- [Short problem] Can you give the rows below, starting at the line containing "This screenshot has height=1390, width=720." and ending at the line containing "(x=352, y=190)", as a JSON list of strings with one string per line and blank lines left out?

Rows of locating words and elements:
....

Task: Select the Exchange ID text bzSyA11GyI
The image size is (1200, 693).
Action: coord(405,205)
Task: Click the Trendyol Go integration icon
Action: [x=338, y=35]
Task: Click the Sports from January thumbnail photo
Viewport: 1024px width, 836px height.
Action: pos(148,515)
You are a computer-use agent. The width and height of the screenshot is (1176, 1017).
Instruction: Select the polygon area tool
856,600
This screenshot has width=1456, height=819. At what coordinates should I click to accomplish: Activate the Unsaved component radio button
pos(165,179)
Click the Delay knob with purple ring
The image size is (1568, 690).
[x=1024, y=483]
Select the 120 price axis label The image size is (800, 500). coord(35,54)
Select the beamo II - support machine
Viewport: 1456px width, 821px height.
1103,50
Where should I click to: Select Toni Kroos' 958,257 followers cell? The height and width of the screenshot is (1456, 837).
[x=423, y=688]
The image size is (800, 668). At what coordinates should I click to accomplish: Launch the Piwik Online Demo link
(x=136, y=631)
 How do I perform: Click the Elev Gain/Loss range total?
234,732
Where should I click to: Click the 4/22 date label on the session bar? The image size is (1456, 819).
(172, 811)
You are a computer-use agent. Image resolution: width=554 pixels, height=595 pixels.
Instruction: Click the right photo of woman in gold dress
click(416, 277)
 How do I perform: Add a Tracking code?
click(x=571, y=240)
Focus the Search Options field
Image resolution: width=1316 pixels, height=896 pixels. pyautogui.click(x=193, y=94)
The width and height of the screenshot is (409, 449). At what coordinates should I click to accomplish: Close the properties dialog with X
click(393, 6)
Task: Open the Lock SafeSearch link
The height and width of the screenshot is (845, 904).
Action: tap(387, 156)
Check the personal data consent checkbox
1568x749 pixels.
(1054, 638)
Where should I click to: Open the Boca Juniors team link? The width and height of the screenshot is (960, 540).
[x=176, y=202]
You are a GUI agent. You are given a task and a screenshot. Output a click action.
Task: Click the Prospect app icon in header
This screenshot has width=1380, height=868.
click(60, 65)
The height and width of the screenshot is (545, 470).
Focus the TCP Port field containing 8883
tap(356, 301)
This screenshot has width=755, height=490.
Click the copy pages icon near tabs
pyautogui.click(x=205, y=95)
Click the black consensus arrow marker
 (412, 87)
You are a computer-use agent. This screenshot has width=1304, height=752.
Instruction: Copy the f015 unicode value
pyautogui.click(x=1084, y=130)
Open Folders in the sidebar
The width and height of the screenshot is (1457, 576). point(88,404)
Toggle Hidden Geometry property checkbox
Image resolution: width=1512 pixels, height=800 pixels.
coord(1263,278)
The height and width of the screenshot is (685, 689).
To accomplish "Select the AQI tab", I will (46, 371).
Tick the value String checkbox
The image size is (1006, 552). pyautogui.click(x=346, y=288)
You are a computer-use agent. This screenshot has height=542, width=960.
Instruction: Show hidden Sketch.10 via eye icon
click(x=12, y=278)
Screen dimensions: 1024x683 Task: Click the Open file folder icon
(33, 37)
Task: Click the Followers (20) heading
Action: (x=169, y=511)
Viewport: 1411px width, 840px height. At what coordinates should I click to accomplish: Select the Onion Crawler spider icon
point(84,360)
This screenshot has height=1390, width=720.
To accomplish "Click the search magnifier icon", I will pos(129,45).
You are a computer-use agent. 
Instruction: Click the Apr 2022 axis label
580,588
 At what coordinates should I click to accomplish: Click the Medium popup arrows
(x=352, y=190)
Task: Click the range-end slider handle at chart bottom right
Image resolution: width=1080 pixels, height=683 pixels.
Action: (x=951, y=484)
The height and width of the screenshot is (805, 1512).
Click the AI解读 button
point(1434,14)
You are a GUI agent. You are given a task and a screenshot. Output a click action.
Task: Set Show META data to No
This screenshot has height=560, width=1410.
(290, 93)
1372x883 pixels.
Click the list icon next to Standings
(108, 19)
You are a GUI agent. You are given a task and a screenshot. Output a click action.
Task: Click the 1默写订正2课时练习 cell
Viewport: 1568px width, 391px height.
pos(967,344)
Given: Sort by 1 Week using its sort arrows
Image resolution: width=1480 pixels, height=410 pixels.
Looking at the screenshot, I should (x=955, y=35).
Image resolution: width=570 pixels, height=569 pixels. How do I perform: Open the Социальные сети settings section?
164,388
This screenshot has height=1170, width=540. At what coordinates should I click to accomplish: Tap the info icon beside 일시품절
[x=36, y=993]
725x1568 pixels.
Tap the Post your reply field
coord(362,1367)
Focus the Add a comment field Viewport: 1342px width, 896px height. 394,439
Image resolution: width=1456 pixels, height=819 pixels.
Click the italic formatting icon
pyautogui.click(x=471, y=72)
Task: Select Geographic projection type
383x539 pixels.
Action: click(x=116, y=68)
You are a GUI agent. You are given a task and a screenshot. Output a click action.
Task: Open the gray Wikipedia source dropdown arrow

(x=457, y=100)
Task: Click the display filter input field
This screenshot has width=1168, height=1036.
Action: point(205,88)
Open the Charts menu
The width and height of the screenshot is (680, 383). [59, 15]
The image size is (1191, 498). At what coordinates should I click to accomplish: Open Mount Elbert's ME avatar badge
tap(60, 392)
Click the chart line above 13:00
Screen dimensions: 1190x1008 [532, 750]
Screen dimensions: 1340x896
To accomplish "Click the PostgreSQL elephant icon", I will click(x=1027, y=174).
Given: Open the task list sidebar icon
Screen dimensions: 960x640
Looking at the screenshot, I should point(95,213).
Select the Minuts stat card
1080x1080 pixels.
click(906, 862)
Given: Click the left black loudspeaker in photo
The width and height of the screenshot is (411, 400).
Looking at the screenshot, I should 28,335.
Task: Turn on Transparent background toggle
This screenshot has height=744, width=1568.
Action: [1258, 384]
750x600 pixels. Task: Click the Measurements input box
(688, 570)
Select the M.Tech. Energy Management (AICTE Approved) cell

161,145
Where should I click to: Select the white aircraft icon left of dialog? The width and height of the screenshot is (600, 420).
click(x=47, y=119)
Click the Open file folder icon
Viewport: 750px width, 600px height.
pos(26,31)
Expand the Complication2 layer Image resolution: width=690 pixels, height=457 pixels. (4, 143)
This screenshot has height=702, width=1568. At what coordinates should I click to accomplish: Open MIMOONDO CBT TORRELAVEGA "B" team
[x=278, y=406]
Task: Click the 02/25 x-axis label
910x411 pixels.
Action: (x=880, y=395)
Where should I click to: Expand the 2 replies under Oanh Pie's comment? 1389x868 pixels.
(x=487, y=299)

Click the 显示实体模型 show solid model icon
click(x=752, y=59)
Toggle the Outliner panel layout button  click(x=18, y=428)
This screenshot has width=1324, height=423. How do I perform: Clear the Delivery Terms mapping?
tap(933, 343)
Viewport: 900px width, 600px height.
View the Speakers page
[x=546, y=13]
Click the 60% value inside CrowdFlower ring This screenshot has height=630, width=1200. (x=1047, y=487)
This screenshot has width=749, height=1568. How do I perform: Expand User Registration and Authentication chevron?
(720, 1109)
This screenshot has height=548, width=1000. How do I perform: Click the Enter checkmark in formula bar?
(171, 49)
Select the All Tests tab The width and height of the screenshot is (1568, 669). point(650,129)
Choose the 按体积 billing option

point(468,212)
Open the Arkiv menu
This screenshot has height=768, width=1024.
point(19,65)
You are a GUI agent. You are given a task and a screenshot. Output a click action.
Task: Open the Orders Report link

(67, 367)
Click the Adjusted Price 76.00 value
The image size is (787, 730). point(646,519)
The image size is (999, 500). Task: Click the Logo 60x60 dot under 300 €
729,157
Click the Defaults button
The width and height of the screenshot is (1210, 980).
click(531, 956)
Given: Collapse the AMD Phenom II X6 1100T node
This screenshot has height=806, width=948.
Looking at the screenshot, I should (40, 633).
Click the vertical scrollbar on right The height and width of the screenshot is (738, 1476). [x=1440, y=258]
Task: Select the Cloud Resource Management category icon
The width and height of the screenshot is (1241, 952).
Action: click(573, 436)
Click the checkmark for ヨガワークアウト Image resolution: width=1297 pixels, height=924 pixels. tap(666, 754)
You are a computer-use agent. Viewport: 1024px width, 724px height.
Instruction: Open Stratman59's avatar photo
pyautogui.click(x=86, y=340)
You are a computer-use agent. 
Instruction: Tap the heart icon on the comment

....

- [Exercise output]
[
  "This screenshot has height=1390, width=720.",
  "To accomplish \"Click the search magnifier icon\", I will pos(129,45).",
  "You are a computer-use agent. ",
  "Instruction: Click the Apr 2022 axis label",
  "580,588",
  " At what coordinates should I click to accomplish: Click the Medium popup arrows",
  "(x=352, y=190)"
]